Text segment
%%

‘I Think I’m a Writer, But What Kind Am I?’

Certainty comes from mistakes.

Dear Yanyi,

First, I want to thank you for all the time and love you put into these letters. I look forward to The Reading every week, and I admire the safe and welcoming community you created. Thank you!

After having been a reader for a little while, it is now time for me to write my own letter seeking guidance and wisdom. I think I'm a writer. I know the reasons why I hesitate to embrace the label (I fear failing to live up to it, I am insecure about my lack of externally recognized work, etc) and have been working to change the way I think about myself and my relationship to writing. I’m very much a beginner in this whole process and I definitely subscribe(d) to the habit of craving validation for my identity and this label of “writer”—I wanted to get prestigious internships and get published and dreamed of being recognized because I thought that was the only valid way of being a writer in the capitalist society we live in, but it only soured my relationship with the craft and paralyzed me.

I am trying to return to writing—for myself, not for the validation, and hopefully with less of the self-imposed pressure and expectation. But I keep running into a block...I think I am a writer, but I don't know how to discover the mode and medium that allows me to live and embrace my truth. Am I a fiction writer? A poet? Or a journalist, an essayist? Some kind of cultural commentator? Or am I a genre-bending question mark? I know that no writer must be defined by a single genre, but I feel lost because I don’t know what ~kind~ of writer I am (which compounds the anxiety of whether I really am a writer). I don’t know what kind of nourishment I need and am seeking. I don’t know what kind of writing will bring me fullness, or what kind of fullness I can bring to it in return. Part of it is that I want to share something of myself with the world, to help and connect with others, and I think I’m meant to do that through writing but I’m not clear on what it can offer to the world or to myself—just that if I were to put some goodness into this wild universe, it would probably be through this odd and complex medium.

%%

Jobs
[A] Answer the following questions about the letter:
(i) What does the writer look forward to every week?
(ii) What two reasons does the writer give for hesitating to embrace the label of "writer"?
(iii) Through what medium does the writer believe any goodness they might put into the universe would come?
[B] Quote the letter verbatim, everything from "After having been" down to "and paralyzed me.".
The material that follows was drawn from a separate source and is unrelated to the letter.

Record extracts
%%

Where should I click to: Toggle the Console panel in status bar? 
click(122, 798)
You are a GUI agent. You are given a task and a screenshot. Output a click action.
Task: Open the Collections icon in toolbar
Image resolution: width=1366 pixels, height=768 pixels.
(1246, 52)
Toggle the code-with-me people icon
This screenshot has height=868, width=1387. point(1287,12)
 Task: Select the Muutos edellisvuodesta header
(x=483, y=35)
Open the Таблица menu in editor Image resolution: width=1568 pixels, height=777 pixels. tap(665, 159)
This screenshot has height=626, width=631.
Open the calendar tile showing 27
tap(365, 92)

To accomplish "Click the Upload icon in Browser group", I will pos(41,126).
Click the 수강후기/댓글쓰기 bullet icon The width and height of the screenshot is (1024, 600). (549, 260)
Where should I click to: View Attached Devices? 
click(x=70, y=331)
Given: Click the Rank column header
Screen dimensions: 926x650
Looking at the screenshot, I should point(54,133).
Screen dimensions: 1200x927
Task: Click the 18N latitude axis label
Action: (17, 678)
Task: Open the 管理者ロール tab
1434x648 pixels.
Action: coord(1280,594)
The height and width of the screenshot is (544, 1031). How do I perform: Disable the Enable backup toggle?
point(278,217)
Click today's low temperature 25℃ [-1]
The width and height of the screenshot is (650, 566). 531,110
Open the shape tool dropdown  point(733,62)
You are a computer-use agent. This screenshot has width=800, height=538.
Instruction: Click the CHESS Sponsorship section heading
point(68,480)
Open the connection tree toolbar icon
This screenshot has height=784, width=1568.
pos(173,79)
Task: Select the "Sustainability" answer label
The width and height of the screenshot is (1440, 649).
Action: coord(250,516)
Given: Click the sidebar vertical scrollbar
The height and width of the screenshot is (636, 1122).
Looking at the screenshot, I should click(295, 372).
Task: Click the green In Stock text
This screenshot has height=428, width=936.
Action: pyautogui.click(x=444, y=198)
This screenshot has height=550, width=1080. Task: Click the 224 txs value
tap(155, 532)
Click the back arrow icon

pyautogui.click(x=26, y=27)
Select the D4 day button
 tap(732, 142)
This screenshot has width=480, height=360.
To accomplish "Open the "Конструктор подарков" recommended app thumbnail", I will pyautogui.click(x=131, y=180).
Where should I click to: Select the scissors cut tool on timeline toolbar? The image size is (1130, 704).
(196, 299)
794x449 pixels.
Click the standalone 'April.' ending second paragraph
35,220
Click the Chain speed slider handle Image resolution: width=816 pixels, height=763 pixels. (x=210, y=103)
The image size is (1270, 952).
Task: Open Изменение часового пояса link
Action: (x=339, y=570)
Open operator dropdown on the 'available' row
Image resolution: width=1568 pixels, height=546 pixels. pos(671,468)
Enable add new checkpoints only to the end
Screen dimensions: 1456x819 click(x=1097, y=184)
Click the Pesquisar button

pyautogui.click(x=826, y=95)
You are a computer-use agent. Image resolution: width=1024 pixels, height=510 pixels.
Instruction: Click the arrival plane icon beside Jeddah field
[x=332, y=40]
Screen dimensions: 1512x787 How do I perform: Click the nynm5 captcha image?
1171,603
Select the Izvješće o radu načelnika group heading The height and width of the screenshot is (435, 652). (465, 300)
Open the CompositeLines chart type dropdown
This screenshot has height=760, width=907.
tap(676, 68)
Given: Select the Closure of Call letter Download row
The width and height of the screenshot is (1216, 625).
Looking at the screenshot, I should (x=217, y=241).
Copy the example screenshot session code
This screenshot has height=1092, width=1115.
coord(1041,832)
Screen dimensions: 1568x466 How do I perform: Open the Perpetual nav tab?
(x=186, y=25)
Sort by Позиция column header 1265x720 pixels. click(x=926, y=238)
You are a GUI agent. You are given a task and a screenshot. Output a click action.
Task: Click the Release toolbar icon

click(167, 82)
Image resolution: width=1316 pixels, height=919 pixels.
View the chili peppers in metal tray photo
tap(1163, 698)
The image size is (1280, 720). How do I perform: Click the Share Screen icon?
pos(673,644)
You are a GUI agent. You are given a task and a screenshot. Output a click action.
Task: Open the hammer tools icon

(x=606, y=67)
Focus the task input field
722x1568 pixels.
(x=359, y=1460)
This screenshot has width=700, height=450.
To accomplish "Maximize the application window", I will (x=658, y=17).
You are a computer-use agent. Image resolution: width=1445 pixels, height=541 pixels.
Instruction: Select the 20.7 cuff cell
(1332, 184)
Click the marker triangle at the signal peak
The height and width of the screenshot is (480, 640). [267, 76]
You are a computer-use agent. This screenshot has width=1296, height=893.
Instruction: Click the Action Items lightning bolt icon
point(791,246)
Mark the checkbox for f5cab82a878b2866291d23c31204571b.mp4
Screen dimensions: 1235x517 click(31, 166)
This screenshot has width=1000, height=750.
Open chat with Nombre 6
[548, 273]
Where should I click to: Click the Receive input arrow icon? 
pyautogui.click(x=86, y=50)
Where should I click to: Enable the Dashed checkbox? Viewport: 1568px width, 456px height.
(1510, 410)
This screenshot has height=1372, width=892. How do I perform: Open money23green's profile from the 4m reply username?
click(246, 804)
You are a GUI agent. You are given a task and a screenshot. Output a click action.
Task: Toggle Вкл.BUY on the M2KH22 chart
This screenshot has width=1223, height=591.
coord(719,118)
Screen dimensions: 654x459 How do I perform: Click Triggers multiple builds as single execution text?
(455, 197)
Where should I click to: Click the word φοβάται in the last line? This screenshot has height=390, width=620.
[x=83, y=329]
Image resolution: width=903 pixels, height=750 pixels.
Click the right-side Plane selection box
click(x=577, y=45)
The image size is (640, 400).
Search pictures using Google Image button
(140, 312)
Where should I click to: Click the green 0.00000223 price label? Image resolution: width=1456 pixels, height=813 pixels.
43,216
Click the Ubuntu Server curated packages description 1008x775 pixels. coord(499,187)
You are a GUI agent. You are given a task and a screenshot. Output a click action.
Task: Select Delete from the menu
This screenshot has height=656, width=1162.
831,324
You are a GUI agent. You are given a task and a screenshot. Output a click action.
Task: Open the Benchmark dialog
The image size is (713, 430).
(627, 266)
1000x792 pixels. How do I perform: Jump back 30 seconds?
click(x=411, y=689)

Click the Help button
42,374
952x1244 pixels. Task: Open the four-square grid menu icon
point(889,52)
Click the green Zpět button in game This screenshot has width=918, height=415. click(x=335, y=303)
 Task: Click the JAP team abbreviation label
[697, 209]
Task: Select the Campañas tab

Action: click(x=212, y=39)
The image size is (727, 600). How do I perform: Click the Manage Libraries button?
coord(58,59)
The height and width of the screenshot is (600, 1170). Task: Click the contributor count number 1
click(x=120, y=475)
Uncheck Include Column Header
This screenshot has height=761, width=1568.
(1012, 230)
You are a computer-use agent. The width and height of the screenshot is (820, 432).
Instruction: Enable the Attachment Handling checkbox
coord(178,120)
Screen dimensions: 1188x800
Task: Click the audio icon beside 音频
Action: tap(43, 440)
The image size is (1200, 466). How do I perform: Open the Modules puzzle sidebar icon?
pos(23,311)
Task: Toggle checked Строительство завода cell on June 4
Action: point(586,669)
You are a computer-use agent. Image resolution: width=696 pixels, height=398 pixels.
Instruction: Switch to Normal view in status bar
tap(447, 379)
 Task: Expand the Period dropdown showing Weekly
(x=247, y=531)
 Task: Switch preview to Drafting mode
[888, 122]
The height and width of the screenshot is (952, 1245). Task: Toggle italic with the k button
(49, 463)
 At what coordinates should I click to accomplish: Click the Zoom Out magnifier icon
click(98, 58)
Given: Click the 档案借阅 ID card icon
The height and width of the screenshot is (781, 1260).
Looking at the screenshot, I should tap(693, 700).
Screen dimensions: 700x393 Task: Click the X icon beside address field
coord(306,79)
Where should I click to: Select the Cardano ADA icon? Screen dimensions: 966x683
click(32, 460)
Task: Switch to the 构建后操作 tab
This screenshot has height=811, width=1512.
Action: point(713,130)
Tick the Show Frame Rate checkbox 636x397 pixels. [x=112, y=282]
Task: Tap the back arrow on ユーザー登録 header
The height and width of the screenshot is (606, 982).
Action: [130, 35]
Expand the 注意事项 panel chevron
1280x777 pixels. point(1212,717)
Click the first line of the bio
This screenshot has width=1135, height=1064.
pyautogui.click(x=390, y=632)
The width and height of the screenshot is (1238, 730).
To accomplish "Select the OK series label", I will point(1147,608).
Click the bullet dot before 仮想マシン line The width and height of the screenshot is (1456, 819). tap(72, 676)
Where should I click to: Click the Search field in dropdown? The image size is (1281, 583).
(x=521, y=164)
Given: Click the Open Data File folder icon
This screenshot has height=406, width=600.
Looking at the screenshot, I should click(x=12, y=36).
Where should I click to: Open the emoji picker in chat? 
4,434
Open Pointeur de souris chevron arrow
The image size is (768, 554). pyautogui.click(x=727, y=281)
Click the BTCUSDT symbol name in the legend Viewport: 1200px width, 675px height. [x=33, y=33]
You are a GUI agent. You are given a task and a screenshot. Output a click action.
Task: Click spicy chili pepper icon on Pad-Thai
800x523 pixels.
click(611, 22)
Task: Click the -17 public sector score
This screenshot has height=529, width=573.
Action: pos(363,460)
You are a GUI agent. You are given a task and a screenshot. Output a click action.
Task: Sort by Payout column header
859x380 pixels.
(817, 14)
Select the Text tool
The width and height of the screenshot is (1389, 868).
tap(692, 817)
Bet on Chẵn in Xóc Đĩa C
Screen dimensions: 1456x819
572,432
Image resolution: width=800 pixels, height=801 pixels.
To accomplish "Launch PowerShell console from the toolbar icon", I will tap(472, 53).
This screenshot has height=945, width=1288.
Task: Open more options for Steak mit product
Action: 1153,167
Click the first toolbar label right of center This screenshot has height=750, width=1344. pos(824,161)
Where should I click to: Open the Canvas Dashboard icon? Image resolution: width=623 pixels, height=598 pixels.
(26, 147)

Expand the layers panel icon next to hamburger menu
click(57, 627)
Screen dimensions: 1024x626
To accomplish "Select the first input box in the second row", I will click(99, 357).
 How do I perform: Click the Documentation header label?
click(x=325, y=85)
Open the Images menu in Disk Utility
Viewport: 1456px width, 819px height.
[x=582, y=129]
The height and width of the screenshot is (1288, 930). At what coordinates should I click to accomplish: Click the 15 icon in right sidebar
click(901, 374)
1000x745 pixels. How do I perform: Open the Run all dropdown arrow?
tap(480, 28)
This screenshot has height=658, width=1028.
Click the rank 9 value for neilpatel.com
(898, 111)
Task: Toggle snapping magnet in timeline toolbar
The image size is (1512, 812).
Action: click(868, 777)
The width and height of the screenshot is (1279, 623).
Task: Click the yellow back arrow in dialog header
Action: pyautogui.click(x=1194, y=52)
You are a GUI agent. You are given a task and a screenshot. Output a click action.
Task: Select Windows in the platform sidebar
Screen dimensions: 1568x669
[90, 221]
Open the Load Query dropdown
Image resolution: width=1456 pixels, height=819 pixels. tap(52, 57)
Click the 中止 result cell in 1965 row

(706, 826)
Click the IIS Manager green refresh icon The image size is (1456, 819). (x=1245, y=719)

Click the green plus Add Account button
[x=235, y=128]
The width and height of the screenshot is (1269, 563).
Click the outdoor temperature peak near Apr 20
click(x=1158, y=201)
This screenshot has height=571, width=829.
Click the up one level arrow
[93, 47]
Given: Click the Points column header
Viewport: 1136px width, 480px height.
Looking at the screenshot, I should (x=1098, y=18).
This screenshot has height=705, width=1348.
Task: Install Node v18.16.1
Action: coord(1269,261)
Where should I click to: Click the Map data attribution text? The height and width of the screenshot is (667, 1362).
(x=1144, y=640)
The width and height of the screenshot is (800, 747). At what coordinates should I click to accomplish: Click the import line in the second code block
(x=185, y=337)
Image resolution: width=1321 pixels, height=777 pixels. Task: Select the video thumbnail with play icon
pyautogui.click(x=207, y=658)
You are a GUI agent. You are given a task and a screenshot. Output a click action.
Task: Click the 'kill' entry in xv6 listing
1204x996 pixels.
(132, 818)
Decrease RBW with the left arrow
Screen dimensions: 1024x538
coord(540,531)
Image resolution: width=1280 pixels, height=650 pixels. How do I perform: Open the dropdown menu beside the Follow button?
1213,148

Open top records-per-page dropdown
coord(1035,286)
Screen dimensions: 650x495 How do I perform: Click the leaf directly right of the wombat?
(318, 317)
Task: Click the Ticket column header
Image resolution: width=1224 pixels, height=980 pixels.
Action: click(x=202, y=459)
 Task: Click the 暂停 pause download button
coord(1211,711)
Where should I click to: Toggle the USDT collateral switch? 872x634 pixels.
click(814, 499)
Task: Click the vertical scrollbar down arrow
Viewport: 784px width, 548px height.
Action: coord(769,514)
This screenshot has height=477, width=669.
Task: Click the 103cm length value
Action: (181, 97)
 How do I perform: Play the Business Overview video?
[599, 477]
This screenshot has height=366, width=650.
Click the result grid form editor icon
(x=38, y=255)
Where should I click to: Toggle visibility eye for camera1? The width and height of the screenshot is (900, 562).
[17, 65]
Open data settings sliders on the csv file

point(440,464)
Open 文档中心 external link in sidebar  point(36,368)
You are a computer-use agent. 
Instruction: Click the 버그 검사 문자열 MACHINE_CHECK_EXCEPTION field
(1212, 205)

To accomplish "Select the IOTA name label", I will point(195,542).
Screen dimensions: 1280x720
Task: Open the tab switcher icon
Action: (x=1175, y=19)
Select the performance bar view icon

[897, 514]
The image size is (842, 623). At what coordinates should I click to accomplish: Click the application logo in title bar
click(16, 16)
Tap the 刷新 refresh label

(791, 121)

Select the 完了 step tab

%%

Replies
[A]
(i) The Reading.
(ii) A fear of failing to live up to the label, and insecurity about a lack of externally recognized work.
(iii) Through writing, described as "this odd and complex medium."

[B]
After having been a reader for a little while, it is now time for me to write my own letter seeking guidance and wisdom. I think I'm a writer. I know the reasons why I hesitate to embrace the label (I fear failing to live up to it, I am insecure about my lack of externally recognized work, etc) and have been working to change the way I think about myself and my relationship to writing. I’m very much a beginner in this whole process and I definitely subscribe(d) to the habit of craving validation for my identity and this label of “writer”—I wanted to get prestigious internships and get published and dreamed of being recognized because I thought that was the only valid way of being a writer in the capitalist society we live in, but it only soured my relationship with the craft and paralyzed me.